[HOW TO COMPLETE THIS TASK] The answer must consist solely of the lines from the one with "This screenshot has height=461, width=684." through the last line of the data, copied exactly, with no pictures.

Stored records:
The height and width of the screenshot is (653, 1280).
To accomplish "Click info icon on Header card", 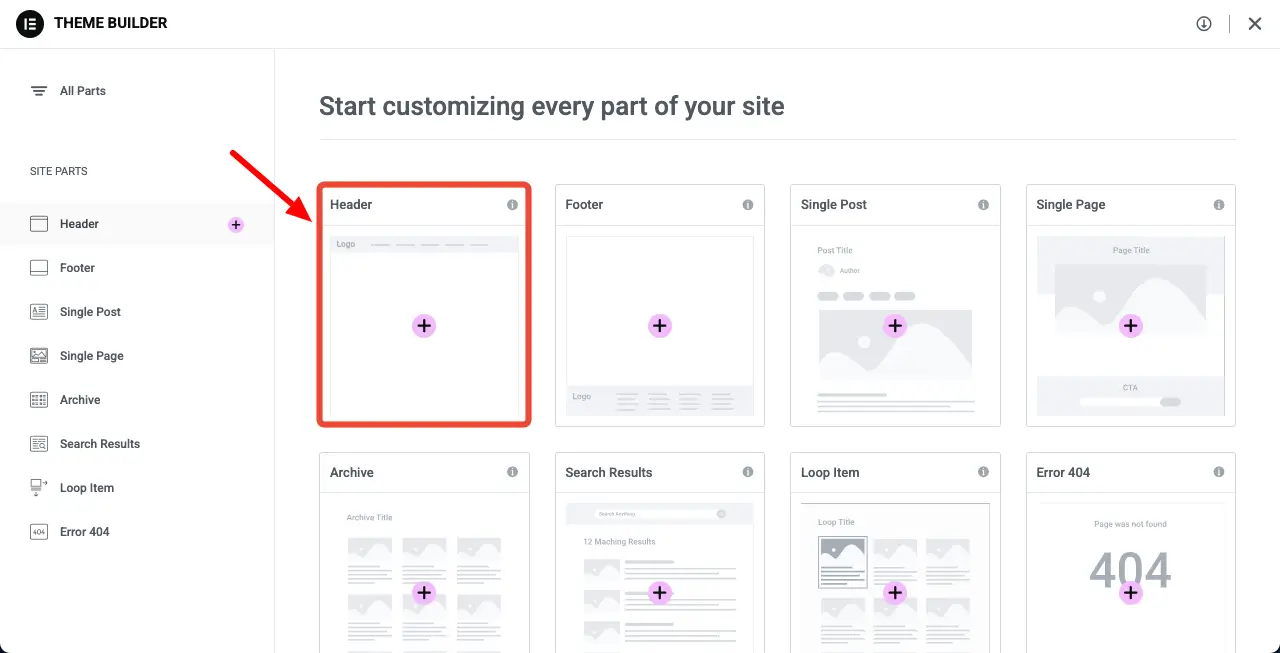I will (x=512, y=205).
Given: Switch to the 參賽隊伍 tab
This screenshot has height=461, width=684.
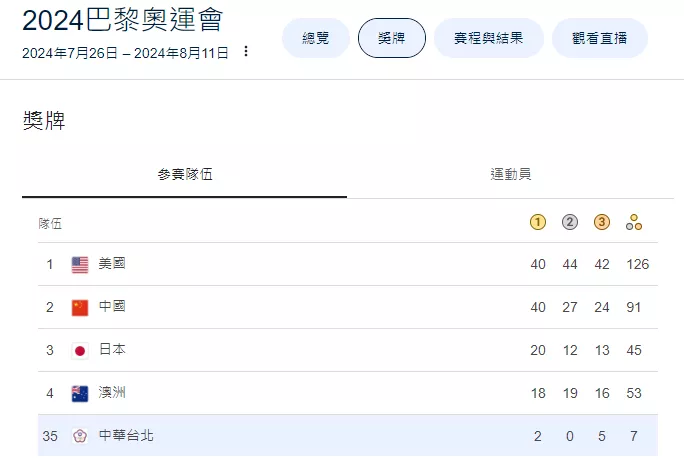Looking at the screenshot, I should tap(185, 174).
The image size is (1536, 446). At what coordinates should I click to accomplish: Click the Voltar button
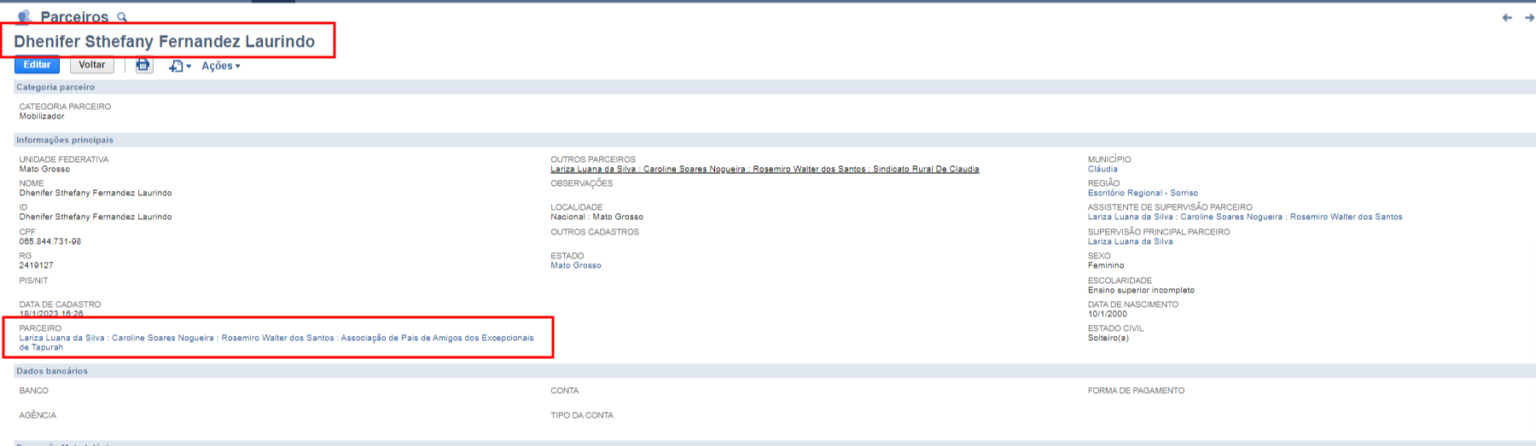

[COMPLETED EXERCISE]
This screenshot has height=461, width=684.
Looking at the screenshot, I should tap(185, 174).
The image size is (1536, 446). At what coordinates should I click to accomplish: Click the Voltar button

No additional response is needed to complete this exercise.